3. PROBLEM STATEMENT

   COVID-19, Tuberculosis, and Lung Cancer remain the key diseases that have caused a considerable number of deaths in the world, and the diagnosis of these diseases early in the case depends largely on the skill of the experts in interpreting the chest CT and X-ray films. Radiological assessment however is time consuming, subjective and may be constrained by availability of trained experts particularly in resource limited set ups. Current AI-based diagnostic systems are mostly single-modality image based, do not have a multi-class mode of operation, and are black-box models that do not have easy

   interpretability. The lack of open and credible decision support minimizes clinical confidence and limits the implementation in reality. Thus, a single, precise, and explainable AI framework to analyze both CT and X-ray images and categorize various lung diseases with additional visual support of its predictions is required. The issue that has been covered in this work is to create such an interpretable deep learning system that would boost diagnostic confidence and aid clinicians in the early detection of lung pathologies.

4. EXISTING SYSTEM

   In the previous methods of detecting the abnormality in the lungs, the diagnosis of the problem is highly reliant on the manual review of the chest X-rays and CT scans by radiologists. This is a lengthy process that needs a lot of technical skills and is also likely to be subject to variation because it is subject to human interpretation. Despite the introduction of a number of AI-based methods, the majority of them are limited to the idea of binary classification, determining whether an image is Normal or Abnormal. These systems do not tend to categorize various illness like COVID- 19, Tuberculosis and Lung Cancer. Moreover, existing models tend to be black-box networks that do not explain in images to justify their forecasts, having limited clinical confidence. Most solutions available also lack real time deployment as well as integration with hospital processes. The limitations of the existing systems render the systems to be inadequate in giving accurate, explainable and multi-class lung abnormality detection which would be required in practical application in the clinic.

5. METHODOLOGY

   Fig 4. Working Flow

   1. Image Preprocessing

      The original CT or X-ray image is initially made quality and pre-processed to be used in the model inference. Images are resized, the pixel values are normalized, the noise is removed, and the contrast is enhanced with the help of Python libraries OpenCV and NumPy. Further details, including histogram equalization and augmentation of data, are implemented to increase the strength of the model to changes in light, orientation, and quality of scans. The preprocessed images are then made in standardized forms as tensors that can be used in deep learning models.

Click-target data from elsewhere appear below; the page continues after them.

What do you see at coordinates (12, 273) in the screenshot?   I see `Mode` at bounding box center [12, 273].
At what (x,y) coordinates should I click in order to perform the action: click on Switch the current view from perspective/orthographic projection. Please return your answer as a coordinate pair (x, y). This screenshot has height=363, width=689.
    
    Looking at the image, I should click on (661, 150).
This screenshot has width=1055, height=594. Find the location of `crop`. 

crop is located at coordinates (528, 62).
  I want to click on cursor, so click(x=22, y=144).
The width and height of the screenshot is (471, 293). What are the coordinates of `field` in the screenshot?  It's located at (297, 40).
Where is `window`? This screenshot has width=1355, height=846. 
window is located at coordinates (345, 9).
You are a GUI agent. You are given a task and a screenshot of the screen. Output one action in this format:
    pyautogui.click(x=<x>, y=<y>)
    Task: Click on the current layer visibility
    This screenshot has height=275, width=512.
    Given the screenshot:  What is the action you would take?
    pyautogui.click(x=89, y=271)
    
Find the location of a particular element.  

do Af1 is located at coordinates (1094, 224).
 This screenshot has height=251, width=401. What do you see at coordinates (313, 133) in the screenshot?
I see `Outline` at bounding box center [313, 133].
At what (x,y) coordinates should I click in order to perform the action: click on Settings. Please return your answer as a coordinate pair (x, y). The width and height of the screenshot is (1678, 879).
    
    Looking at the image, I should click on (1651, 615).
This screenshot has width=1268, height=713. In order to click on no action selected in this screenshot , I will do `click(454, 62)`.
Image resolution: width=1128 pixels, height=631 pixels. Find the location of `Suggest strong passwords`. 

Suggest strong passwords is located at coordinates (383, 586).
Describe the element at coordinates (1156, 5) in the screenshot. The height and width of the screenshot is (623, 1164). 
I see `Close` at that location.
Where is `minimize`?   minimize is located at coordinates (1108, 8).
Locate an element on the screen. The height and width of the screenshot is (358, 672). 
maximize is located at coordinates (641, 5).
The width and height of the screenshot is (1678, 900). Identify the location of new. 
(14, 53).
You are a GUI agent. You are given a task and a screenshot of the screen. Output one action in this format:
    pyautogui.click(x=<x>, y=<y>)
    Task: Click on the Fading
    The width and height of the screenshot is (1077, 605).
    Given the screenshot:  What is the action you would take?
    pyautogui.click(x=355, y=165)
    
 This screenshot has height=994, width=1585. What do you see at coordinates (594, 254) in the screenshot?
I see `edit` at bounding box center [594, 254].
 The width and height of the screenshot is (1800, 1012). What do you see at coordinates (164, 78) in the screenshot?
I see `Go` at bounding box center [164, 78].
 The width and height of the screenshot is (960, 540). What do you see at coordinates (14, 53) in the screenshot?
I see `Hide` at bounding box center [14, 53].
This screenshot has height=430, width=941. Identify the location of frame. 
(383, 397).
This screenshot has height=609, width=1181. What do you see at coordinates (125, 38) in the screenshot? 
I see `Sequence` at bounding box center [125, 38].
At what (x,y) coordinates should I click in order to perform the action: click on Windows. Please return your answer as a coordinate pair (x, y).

   2. Processing with Deep Learning Model.

      Once the image has been pre-processed, it is subjected to a deep learning architecture, which is a Convolutional Neural Networks (CNNs) improved by transfer learning. Two levels of classification are conducted on the model. The system in the initial step forecasts either it is a Normal image or an Abnormal image. The second stage classifies in multi-class to detect COVID-19, Tuberculosis, or Lung Cancer, in case of abnormality. Neural networks like the TensorFlow and PyTorch are programmed to run, validate and optimize model weights based on large annotated datasets. The trained model provides probability scores of each of the classes.

   3. Explainability Module

      The system will use an explainable AI module based on Grad- CAM and make the system transparent and gain clinical trust. This method underlines important areas of the image that are considered by the model to produce a heatmap that superimposes on the original X-ray or CT scan. The explainability output will enable radiologists to graphically examine why a certain prediction was implemented so that the model is targeting medically significant regions like lesions, nodules, or opacities.

   4. Web Application Deployment

      The last step will be to incorporate the whole pipeline into a web application based on Django and provide real-time diagnostics support. Users are allowed to submit an image in the form of JPG or PNG, and the system does the preprocessing, inference, and heatmap automatically. The web interface shows the classification probabilities (e.g., Normal 10%), COVID-19 19.5% Tuberculosis 85% with the relevant Grad-CAM heatmap. The system can be used with clinical environments, screening facilities, and telemedicine due to the provision of instant feedback through the deployment of the system.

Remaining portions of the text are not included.